— Start of Material supplied —

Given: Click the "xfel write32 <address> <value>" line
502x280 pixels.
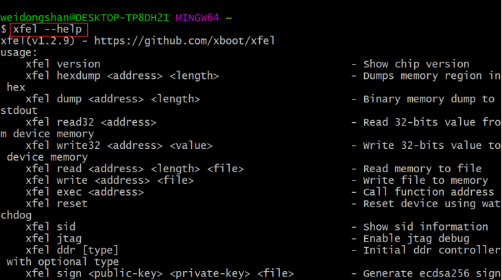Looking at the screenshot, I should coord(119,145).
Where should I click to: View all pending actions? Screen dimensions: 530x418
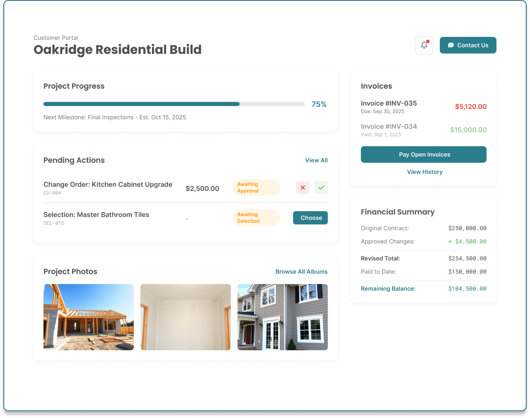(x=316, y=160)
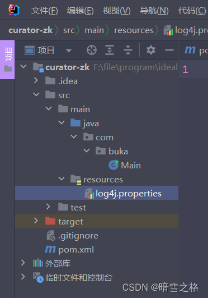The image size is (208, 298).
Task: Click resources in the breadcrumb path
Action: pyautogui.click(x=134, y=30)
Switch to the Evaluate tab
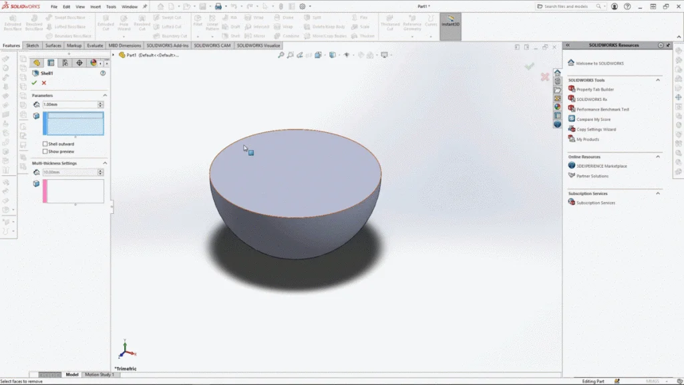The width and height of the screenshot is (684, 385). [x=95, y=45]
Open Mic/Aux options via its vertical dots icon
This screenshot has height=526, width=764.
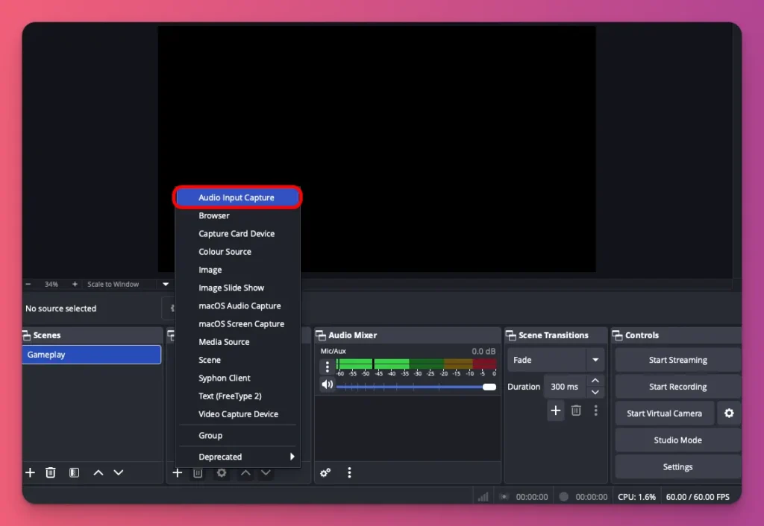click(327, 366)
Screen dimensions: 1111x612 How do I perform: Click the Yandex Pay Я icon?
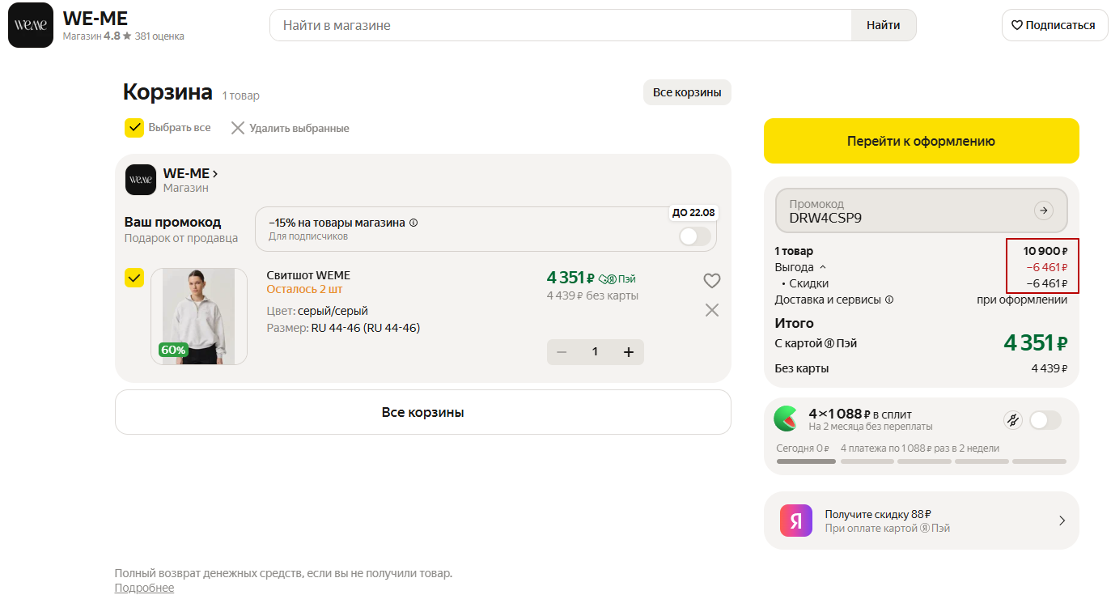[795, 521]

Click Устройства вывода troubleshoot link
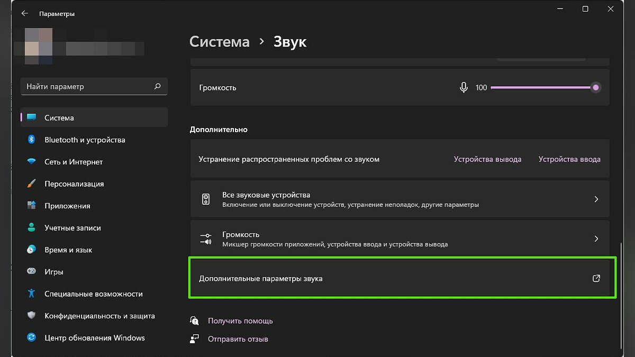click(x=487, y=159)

— End of Material supplied —

# Task description:
Turn the listing above into a numbered list, one item per line, dropping any blank lines and leaving out the pictures.

# Worked answer:
1. Given: Click the "xfel write32 <address> <value>" line
2. 502x280 pixels.
3. Looking at the screenshot, I should coord(119,145).
4. Where should I click to: View all pending actions? Screen dimensions: 530x418
5. (x=316, y=160)
6. The image size is (208, 298).
7. Task: Click resources in the breadcrumb path
8. Action: pyautogui.click(x=134, y=30)
9. Switch to the Evaluate tab
10. The width and height of the screenshot is (684, 385). [x=95, y=45]
11. Open Mic/Aux options via its vertical dots icon
12. This screenshot has height=526, width=764.
13. click(327, 366)
14. Screen dimensions: 1111x612 How do I perform: Click the Yandex Pay Я icon?
15. [795, 521]
16. Click Устройства вывода troubleshoot link
17. click(x=487, y=159)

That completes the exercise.